The vulnerabilities are the result of parsing mistakes made in legacy code, leading researchers to believe they have existed for years, and could have granted an attacker the ability to execute code on targets via malicious Office documents, such as Word, Excel and Outlook.
Says Yaniv Balmas, head of Cyber Research at Check Point Software: “The vulnerabilities found affect almost the entire Microsoft Office ecosystem. It’s possible to execute such an attack on almost any Office software, including Word, Outlook and others.”
Legacy code continues to be a weak link in the security chain, he adds, particularly in complex software such as Microsoft Office.

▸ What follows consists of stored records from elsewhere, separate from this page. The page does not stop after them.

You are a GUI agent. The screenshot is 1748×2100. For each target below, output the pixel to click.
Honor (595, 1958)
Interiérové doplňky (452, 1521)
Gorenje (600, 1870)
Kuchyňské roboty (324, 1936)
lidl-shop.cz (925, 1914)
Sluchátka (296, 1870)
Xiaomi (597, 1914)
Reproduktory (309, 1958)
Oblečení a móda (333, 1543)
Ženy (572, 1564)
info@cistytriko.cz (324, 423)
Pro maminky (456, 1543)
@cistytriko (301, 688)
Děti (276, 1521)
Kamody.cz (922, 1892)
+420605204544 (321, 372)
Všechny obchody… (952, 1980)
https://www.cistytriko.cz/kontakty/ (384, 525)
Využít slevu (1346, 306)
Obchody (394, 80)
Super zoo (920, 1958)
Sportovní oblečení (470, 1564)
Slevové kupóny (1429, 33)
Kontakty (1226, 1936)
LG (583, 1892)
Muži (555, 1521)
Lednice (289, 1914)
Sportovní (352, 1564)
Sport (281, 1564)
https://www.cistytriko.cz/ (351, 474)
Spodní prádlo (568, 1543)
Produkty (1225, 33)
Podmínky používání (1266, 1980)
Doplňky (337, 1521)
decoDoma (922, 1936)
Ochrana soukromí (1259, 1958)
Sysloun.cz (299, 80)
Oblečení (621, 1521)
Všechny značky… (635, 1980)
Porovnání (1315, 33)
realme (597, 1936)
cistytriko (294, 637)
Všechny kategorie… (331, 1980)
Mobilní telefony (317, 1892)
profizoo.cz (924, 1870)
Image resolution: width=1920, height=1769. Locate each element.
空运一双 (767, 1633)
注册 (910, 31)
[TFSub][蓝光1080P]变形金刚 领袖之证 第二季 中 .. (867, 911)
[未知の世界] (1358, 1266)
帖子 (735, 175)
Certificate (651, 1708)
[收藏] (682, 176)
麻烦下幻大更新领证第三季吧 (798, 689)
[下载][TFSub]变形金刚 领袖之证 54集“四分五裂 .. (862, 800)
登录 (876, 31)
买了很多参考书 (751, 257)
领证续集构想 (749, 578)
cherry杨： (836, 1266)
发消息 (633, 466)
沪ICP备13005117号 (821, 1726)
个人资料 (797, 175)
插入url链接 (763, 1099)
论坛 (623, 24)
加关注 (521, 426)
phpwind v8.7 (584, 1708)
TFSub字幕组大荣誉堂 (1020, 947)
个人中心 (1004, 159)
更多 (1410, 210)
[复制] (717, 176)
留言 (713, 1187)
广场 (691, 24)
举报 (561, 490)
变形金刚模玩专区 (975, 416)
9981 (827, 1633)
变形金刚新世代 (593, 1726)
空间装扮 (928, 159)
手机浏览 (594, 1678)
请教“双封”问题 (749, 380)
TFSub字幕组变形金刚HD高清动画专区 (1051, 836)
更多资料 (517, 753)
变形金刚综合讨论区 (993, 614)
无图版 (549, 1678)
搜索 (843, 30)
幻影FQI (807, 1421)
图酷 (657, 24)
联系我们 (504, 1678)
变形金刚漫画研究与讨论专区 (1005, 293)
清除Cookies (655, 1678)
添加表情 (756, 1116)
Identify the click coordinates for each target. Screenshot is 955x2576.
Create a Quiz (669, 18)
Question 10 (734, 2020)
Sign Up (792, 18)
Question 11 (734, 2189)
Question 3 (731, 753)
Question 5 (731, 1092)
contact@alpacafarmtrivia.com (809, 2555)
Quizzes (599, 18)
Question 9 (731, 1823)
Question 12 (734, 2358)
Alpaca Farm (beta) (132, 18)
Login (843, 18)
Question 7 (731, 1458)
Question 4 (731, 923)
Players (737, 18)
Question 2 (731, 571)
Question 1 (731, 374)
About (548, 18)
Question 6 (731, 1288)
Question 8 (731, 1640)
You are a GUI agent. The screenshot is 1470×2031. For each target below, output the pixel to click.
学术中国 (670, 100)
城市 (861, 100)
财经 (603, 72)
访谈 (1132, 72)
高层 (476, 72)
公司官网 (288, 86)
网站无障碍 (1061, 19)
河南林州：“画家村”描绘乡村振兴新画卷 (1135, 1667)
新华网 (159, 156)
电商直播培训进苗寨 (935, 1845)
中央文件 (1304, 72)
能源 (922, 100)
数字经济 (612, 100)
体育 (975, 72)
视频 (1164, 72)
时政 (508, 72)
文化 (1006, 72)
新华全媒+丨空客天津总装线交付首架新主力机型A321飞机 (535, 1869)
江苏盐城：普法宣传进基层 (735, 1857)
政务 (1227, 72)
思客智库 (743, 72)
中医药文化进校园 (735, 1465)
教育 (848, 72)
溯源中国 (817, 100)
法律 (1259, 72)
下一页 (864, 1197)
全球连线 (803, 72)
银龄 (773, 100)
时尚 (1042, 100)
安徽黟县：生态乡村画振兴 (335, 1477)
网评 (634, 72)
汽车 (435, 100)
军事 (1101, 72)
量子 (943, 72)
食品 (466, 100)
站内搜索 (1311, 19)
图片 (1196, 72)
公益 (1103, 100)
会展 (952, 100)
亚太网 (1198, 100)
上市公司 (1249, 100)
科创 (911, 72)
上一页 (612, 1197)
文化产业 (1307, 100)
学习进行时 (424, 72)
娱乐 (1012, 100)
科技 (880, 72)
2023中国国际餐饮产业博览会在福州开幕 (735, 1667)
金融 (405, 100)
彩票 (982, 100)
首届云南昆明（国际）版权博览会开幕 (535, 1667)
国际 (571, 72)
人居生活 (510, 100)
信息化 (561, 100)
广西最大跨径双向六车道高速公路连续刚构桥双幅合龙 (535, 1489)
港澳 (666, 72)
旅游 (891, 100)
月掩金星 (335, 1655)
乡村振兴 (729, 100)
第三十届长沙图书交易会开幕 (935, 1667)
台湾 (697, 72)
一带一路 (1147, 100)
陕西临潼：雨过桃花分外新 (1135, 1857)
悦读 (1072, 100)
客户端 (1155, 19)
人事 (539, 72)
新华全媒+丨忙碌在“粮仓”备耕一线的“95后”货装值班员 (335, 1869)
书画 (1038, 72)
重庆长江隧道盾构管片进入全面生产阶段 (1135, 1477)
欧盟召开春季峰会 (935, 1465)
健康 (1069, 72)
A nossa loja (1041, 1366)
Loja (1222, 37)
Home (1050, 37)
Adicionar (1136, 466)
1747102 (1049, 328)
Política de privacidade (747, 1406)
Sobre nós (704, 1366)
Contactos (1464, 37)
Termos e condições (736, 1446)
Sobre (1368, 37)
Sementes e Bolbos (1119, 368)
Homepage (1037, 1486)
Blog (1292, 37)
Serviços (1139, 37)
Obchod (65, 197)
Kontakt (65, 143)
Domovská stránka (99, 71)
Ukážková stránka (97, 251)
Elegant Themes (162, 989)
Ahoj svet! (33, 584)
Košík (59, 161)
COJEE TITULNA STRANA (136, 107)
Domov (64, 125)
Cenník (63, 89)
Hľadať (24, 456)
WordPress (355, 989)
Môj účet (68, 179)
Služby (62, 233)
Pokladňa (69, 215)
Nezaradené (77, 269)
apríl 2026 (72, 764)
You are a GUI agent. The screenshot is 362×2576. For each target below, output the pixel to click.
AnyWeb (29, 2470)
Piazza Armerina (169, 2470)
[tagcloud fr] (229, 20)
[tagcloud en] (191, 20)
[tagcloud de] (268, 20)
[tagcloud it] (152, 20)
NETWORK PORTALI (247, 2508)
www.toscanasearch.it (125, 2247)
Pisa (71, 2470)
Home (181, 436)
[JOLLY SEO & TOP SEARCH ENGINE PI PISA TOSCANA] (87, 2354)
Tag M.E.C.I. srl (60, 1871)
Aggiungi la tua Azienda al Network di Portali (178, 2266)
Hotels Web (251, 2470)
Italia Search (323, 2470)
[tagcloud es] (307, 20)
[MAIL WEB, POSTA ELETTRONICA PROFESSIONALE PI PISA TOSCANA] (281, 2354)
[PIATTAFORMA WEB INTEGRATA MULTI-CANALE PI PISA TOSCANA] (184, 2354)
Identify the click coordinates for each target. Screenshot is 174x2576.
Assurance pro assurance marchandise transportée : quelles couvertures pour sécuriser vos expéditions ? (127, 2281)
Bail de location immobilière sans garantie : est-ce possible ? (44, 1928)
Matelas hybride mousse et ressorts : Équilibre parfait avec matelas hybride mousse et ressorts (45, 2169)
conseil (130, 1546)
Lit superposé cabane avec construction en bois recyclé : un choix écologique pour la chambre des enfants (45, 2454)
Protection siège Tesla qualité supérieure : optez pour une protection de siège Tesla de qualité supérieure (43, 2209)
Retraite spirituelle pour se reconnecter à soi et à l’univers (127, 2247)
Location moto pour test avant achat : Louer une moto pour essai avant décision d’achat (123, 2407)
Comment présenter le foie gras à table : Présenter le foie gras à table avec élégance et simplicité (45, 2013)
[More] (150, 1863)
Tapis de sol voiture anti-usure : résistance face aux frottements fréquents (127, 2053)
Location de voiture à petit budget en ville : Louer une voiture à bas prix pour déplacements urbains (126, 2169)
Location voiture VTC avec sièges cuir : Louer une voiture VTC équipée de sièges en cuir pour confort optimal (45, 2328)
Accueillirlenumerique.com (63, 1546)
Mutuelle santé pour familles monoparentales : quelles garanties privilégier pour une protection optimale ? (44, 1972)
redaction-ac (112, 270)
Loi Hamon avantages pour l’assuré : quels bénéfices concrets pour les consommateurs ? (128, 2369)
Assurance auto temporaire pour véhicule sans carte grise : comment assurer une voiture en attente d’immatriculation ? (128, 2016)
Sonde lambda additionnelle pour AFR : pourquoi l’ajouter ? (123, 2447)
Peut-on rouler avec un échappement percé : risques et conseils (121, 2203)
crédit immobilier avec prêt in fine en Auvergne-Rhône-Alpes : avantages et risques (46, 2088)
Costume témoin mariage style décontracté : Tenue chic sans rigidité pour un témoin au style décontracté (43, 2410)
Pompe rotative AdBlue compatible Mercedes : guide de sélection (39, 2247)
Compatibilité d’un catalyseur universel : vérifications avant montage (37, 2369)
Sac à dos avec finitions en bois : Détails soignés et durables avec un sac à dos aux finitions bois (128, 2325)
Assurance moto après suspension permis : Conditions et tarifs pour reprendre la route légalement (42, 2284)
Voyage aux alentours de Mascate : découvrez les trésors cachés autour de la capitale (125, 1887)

“Even though we found only four vulnerabilities on the attack surface in our research, one can never tell how many more vulnerabilities like these are still laying around waiting to be found. I strongly urge Windows users to update their software immediately, as there are numerous attack vectors possible by an attacker who triggers the vulnerabilities that we found.”
How they were found
CPR discovered the vulnerabilities by “fuzzing” MSGraph, a component that can be embedded inside Microsoft Office products in order to display graphs and charts.
Fuzzing is an automated software testing technique that tries to find hackable software bugs by randomly feeding invalid and unexpected data inputs into a computer program, to find coding errors and security loopholes.
By using the technique, the company discovered vulnerable functions inside MSGraph. Similar code checks confirmed that the vulnerable function was commonly used across multiple different Microsoft Office products, such as Excel, Office Online Server and Excel for OSX.
The vulnerabilities found can be embedded in most Office documents, meaning there are a variety of attack vectors that can be employed.
In the simplest one, a victim downloads a malicious Excel file (XLS format), which can be served via a download link or an e-mail, but the attacker cannot force the victim to download it. The victim then opens the malicious Excel file, and the vulnerability is triggered.
Since the entire Office suite has the ability to embed Excel objects, this broadens the attack vector, making it possible to execute such an attack on almost any Office software, including Word, Outlook and others.
CPR responsibly disclosed to Microsoft, who then issued fixes: CVE-2021-31174, CVE-2021-31178, CVE-2021-31179, CVE-2021-31939 and CVE-2021-31939.